> Dataset:
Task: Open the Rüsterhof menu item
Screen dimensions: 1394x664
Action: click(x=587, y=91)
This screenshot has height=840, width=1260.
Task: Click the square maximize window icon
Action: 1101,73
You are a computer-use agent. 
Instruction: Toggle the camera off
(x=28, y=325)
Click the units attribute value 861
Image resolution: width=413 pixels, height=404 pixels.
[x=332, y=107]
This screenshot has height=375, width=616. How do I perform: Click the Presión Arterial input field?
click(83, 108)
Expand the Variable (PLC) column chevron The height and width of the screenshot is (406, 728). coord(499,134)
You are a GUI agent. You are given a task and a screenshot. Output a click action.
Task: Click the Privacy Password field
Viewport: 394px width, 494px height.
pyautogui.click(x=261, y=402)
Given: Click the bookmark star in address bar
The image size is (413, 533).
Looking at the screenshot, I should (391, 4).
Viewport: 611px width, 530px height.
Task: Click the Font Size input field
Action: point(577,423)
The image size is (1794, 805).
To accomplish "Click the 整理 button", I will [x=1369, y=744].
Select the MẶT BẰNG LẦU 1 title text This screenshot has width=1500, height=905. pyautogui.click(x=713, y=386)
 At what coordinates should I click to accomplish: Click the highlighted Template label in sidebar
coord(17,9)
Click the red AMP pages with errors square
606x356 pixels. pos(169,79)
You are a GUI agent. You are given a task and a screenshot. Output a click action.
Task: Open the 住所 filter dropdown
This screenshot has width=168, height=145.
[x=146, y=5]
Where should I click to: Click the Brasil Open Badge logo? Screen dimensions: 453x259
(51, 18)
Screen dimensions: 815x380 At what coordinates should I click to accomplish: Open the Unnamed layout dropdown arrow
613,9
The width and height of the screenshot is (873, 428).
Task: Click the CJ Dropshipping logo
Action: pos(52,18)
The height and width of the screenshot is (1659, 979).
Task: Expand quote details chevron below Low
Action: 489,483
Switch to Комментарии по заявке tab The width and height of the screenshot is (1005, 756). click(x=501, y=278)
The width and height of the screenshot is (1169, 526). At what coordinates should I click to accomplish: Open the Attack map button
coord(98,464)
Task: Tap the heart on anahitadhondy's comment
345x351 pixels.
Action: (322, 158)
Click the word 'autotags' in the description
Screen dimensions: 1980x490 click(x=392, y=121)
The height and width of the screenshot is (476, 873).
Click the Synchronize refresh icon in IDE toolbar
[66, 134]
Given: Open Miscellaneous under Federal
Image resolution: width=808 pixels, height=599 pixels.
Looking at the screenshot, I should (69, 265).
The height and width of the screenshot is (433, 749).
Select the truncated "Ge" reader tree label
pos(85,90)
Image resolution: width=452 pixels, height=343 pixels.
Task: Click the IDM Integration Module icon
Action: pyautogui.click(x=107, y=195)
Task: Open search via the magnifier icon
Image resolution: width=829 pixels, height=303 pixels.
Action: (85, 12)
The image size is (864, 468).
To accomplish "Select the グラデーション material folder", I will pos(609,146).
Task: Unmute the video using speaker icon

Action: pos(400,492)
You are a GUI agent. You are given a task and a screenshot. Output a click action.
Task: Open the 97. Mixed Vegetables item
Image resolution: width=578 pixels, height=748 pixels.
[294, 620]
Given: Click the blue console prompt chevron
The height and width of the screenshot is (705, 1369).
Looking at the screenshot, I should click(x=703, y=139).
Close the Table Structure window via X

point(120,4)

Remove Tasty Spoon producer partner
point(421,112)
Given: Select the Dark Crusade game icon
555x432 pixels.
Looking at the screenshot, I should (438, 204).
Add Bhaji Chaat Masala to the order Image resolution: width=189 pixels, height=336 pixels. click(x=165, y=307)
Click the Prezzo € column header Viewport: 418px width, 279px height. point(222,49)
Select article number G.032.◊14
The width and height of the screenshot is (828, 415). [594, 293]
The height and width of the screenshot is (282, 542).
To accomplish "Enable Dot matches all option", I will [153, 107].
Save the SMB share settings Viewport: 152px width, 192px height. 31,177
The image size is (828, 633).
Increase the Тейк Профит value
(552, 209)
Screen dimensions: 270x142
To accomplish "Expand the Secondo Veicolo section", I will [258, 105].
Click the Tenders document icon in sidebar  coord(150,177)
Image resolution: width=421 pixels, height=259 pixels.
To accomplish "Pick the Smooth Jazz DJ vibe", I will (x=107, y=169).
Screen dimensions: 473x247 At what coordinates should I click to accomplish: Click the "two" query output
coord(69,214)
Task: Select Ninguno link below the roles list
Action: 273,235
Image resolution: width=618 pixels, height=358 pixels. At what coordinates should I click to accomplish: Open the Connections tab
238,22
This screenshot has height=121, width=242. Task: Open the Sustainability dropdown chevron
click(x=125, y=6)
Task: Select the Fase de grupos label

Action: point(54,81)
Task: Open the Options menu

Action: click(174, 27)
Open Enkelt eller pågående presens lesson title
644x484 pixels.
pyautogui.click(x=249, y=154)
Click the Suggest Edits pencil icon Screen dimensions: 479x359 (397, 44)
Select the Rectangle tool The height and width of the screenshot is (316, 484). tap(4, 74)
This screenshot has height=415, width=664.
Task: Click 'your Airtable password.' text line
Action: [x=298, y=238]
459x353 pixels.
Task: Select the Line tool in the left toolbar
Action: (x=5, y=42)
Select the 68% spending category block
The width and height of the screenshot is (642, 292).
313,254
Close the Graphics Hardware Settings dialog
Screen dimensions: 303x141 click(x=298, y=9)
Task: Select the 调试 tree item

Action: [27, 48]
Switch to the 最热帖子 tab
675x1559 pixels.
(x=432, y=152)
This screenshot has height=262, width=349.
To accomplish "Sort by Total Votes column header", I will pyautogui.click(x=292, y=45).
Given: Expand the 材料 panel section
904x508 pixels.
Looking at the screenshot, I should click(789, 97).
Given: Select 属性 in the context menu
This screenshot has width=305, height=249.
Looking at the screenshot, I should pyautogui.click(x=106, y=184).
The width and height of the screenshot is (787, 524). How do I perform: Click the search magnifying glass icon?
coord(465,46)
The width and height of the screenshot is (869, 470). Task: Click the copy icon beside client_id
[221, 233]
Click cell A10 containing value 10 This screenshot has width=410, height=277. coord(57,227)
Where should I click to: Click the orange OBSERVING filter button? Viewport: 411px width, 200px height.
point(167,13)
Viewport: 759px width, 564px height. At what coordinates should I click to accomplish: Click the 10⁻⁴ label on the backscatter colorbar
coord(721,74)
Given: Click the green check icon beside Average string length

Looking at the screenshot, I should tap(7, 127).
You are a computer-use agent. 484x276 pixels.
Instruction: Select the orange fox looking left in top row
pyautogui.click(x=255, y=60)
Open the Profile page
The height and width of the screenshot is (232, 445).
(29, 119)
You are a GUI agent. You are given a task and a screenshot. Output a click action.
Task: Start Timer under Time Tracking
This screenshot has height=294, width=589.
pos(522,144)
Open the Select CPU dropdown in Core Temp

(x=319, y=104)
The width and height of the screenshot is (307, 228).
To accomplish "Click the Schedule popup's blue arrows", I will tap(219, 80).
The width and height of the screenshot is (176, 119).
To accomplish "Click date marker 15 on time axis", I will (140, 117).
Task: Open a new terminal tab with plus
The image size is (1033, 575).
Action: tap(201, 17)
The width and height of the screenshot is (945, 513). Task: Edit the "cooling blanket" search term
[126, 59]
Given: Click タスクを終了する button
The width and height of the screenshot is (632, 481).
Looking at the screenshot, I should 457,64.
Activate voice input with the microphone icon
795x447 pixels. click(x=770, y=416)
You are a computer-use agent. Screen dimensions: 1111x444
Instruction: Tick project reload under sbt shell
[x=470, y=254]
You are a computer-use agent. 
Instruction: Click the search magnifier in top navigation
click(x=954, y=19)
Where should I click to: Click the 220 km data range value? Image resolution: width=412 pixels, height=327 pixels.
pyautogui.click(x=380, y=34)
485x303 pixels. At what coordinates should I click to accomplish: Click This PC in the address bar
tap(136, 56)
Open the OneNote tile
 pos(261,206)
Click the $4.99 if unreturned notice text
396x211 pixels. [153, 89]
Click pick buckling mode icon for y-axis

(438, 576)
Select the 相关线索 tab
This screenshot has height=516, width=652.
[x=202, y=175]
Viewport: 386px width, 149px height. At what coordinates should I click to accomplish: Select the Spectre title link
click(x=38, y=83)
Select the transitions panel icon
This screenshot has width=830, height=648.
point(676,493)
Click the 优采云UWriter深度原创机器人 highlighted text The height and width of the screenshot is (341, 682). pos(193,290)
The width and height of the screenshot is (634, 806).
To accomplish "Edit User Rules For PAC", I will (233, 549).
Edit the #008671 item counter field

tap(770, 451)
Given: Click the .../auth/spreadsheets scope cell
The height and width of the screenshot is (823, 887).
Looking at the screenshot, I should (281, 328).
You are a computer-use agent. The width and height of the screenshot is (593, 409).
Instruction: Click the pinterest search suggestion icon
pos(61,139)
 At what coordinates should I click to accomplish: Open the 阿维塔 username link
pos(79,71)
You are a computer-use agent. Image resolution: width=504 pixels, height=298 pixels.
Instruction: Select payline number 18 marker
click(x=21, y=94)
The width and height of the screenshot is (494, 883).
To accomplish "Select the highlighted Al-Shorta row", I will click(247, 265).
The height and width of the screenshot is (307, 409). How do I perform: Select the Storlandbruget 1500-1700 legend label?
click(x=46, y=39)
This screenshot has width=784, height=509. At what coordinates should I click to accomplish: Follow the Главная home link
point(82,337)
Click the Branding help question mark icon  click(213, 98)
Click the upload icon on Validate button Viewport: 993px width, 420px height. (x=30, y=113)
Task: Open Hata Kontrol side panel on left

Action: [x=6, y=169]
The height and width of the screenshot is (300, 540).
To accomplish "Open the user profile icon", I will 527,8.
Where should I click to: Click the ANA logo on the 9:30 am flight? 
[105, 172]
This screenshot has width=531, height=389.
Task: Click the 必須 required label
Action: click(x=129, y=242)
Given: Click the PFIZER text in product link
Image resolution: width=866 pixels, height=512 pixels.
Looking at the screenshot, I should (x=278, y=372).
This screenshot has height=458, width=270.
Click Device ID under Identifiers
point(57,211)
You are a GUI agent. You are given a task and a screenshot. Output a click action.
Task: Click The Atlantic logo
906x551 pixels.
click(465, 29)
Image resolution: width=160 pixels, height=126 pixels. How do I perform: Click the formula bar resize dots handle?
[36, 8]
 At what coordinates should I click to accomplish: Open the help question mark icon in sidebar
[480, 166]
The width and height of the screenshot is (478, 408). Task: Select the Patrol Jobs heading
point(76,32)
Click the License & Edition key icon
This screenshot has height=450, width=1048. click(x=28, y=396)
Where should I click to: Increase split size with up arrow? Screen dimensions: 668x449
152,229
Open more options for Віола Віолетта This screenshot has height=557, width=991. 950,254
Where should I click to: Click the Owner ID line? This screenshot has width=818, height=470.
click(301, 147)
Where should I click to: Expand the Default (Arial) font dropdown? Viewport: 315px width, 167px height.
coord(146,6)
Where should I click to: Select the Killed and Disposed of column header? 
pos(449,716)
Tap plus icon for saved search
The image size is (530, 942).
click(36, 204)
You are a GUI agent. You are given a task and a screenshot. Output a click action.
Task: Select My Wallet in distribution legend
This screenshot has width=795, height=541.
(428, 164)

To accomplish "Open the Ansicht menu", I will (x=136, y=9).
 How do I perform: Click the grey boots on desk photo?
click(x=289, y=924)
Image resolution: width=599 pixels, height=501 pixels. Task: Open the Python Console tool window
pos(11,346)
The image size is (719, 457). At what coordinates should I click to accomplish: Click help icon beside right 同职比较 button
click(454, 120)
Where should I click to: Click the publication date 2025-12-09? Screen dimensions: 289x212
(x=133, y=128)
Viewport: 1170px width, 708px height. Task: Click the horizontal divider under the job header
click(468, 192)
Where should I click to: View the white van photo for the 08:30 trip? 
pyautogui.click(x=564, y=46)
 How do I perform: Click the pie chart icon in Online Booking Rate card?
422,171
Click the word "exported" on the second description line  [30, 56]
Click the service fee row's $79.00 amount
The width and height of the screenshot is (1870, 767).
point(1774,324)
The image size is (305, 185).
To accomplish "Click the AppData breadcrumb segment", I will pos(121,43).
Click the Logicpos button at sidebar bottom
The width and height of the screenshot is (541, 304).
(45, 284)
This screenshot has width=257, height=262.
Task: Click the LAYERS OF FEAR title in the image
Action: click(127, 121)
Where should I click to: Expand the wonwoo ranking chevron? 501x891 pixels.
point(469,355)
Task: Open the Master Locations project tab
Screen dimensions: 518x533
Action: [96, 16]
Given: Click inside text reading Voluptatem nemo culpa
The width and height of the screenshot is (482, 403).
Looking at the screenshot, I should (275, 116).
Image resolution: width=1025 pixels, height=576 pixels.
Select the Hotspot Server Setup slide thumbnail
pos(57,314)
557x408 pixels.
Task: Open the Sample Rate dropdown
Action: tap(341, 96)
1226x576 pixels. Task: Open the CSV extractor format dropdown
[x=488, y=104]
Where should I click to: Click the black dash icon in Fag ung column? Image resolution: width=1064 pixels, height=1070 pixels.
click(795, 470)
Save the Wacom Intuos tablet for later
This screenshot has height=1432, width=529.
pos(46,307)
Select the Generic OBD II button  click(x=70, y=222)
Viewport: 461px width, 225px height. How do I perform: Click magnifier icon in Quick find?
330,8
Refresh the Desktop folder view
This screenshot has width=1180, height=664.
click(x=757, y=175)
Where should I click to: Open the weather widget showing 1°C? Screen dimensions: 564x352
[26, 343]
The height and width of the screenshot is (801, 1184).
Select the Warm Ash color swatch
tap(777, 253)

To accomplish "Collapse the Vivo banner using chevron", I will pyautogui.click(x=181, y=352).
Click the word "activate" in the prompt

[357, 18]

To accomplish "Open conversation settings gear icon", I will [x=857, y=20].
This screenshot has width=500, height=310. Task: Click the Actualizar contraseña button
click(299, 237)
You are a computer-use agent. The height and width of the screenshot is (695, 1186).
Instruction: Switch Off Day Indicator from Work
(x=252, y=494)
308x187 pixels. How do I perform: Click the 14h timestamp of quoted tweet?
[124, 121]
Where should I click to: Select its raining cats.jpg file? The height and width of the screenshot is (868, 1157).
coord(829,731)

> About this exercise: Please go line by line through the records above, copying each one that holds the string "folder".

> Solution:
To accomplish "Select the グラデーション material folder", I will pos(609,146).
Refresh the Desktop folder view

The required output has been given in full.